Certainly, it always seemed in the best interest of ChristianaCare to expand its catchment area into Pennsylvania, especially Kennett Square, Bucks, and Chester Counties, just as they have expanded into Delaware (south to Dover) and into Maryland (west to Elkton). After all, ChristianaCare will not independently survive the ongoing nationwide consolidation of hospitals and provider services. Being larger will delay its acquisition somewhat and most certainly make it more attractive to acquire eventually, which will substantially improve the payout to its executives. Those executive payouts are driven mainly by a calculation called EBITDA.


So, what happened? Well, ChristianaCare's cash flow changed dramatically in the last eight months. COVID-19 relief money ended, and the endowment fell by 30%, which will affect ChristianaCare's draw (roughly 5%) for at least the next three years. Meanwhile, the real estate that the Crozer Health hospitals are sitting on is just getting more and more expensive to buy from the West Coast real estate conglomerate, and the Crozer debt load is increasing. So, in terms of the acquisition from ChristianaCare's perspective, that is BAD, BAD, BAD, and BAD.


Simultaneously, ChristianaCare's "Collaborative Partner," Highmark Blue Cross Blue Shield, who is in the business model of creating vertical health insurer/healthcare provider monopolies (and is likely going to acquire ChristianaCare), is chiefly interested in the Delaware captive insurance and healthcare delivery market. Dealing with Delaware's Insurance Commissioner (Navarro) will be far easier than getting into the Philadelphia market. Creating a vertical monopoly in Delaware is far easier without a suburban Philadelphia extension and the complexities of two different states' Medicaid and Workers' Comp regulations.


All things considered, what looked like a good idea, based upon ChristianaCare's previous long-term strategy, suddenly started to look like moldy leftovers.

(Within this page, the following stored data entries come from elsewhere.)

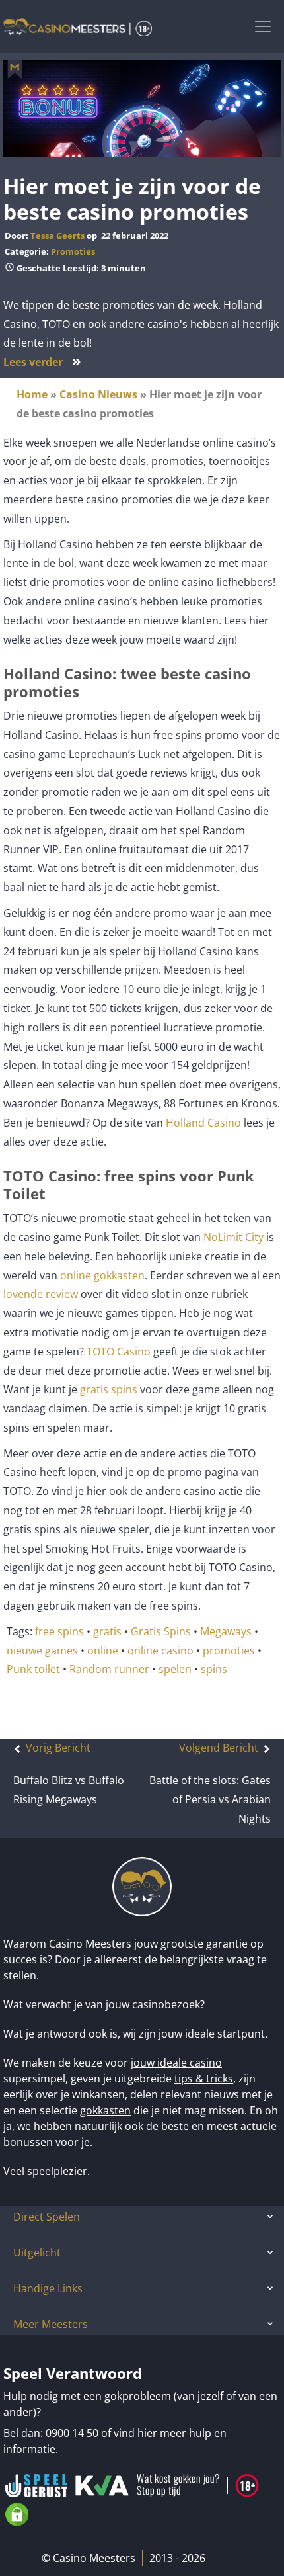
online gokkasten (102, 1275)
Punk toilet (33, 1669)
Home (32, 394)
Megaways (226, 1631)
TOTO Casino (119, 1351)
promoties (229, 1650)
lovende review (40, 1294)
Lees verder (42, 362)
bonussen (28, 2142)
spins (214, 1669)
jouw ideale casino (176, 2062)
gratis (107, 1631)
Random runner (109, 1669)
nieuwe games (42, 1650)
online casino (160, 1650)
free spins (59, 1631)
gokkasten (105, 2110)
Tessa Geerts (57, 235)
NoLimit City (232, 1237)
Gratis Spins (161, 1631)
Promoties (73, 251)
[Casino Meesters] (77, 26)
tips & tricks (203, 2078)
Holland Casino (203, 1122)
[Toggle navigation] (263, 26)
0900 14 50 (72, 2433)
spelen (175, 1669)
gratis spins (108, 1389)
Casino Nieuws (98, 394)
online (102, 1650)
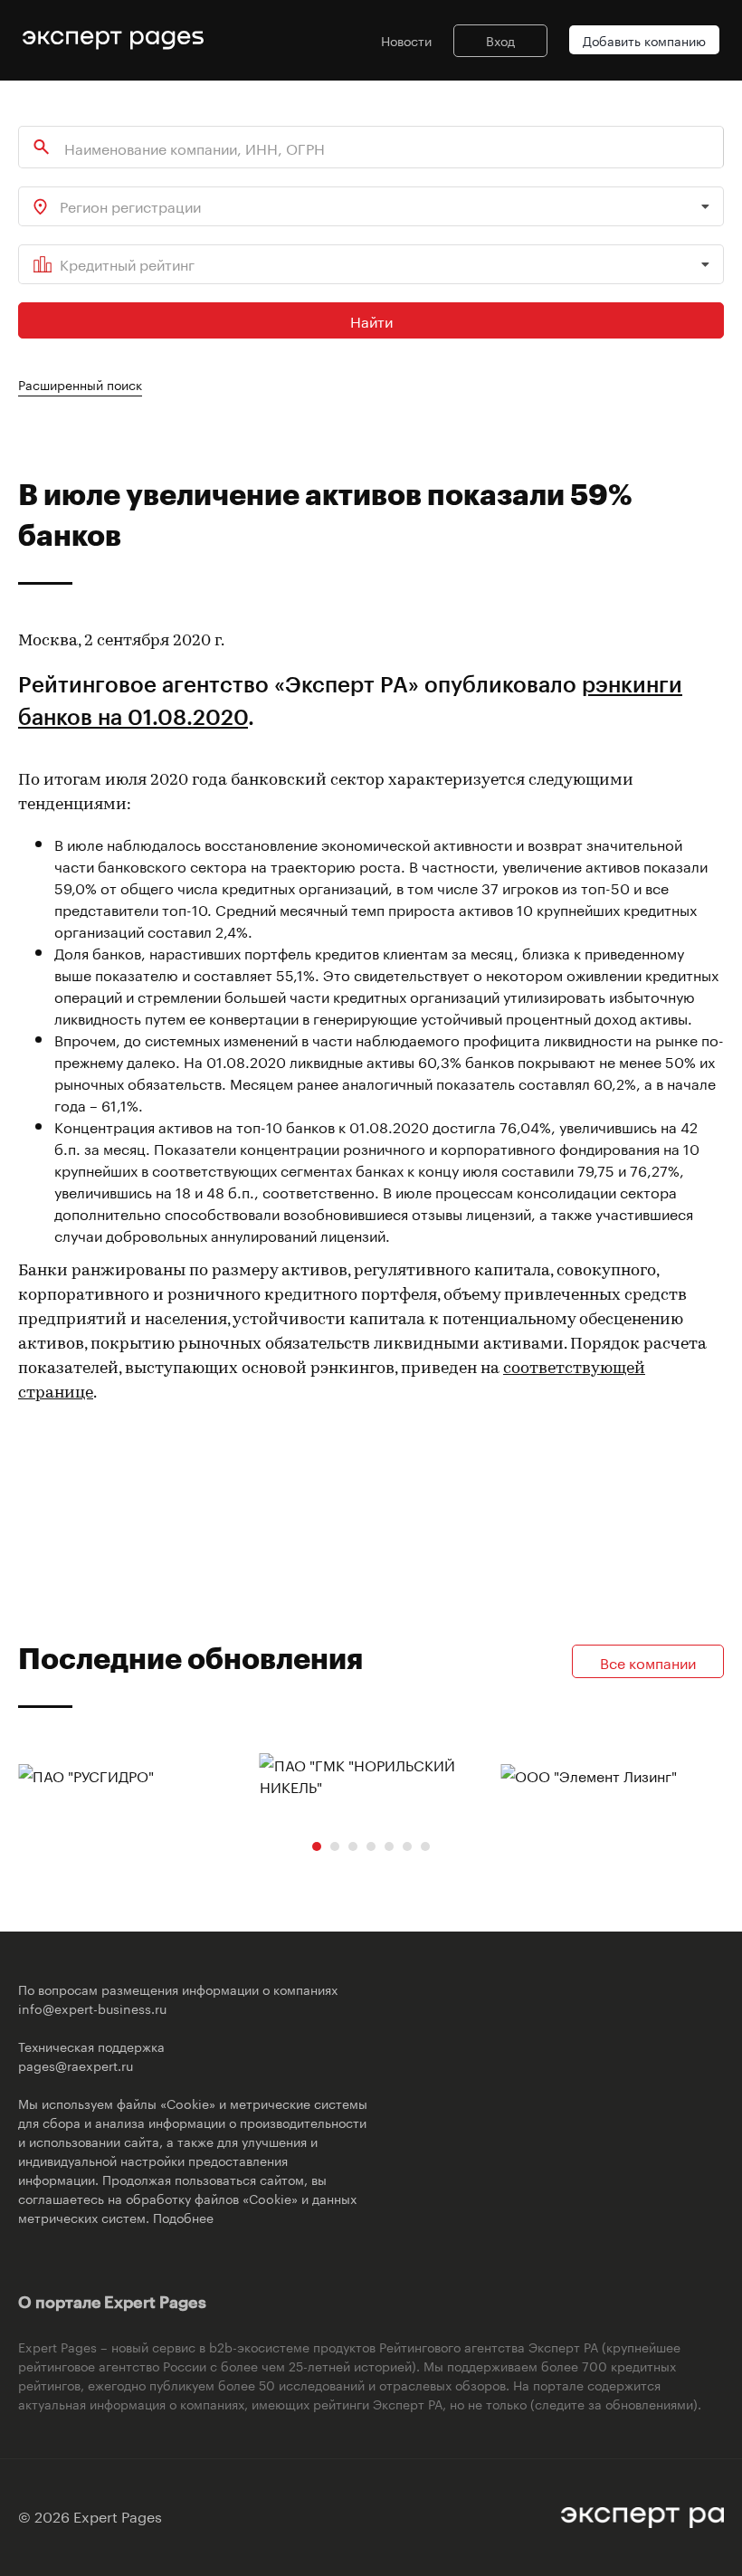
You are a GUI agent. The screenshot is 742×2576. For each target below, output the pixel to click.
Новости (406, 40)
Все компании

After all, if those hospitals fail, much of that business will naturally move to ChristianaCare, but without acquiring their debt.


So, if I were a ChristianaCare executive, I would think that the Crozer Health deal has become pretty unappealing to the EBITDA calculation and, therefore, my payout; when ChristianaCare is acquired, which may be sooner than later. Always follow the money!